Management of ovarian cysts depends on the size of the cysts. Cysts of less than 6 cm diameter and benign appearance on ultrasonography can be managed conservatively and kept under follow up as most of them resolve spontaneously over time. Cysts of more than 10 cm diameter are generally resected due to fear of complications like torsion, rupture and increased chances of malignancy. Management of cysts with diameter between 6-10 cm is controversial. If they have ultrasound picture of solid components, papillary excrescences, septae and nodules, it is better to resect them due to increased risk of malignancy. If the cyst has picture of a simple cyst, then it can be followed by serial sonography. However it has to be kept in mind that even these cysts may necessitate emergency laparotomy and exploration if complications like torsion, rupture or necrosis arise as seen in as many as 50 % cases [3].

Conclusion

Huge ovarian cysts when detected in early pregnancy, if possible to wait, should be managed surgically  in second trimester of pregnancy due to minimal risk of surgical complications. Surgical complications are more common in first trimester. Diagnosis is established by characteristic history, examination findings and confirmed by transvaginal sonography. Whenever this complication (huge ovarian cyst and torsion) is encountered, it is important to go for surgery, either laparoscopy or laparotomy.

References

1. Hermans RHM, Fischer DC, van der Putten HWHM, van de Putte G, Einzmann T, Vos MC, et al. Adnexal masses in pregnancy. Onkologie. 2003;26:167-72.

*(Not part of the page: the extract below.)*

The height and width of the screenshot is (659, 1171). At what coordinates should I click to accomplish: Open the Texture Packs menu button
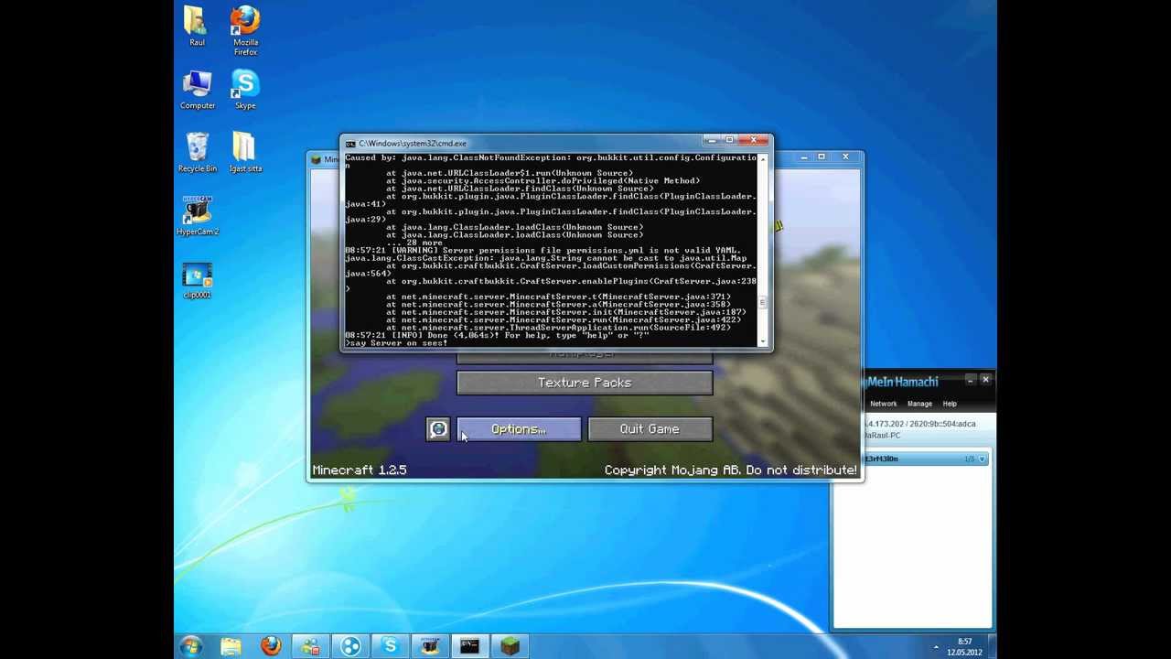click(x=585, y=383)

2. Leiserowitz GS, Xing G, Cress R, Brahmbhatt B, Kalrymple JL, Smith LH. Adnexal masses in pregnancy: how often are they malignant? Gynecol Oncol.2006;101(2):315-21.

3. Pushpa Dahiya, Latika. Ovarian mass in pregnancy. Int J Reprod Contracept Obstet Gynecol. 2015 Jun;4(3):915-917.

4. Rosales Aujang E. Giant ovarian cyst and pregnancy. Case report and literature review. Ginecol Obstet Mex. 2011;79:235-8.

5. Lee CH, Raman S, Sivanesaratnam V. Torsion of ovarian tumours: a clinicopathological study. Int J Gynaecol Obstet. 1989;28:21-5.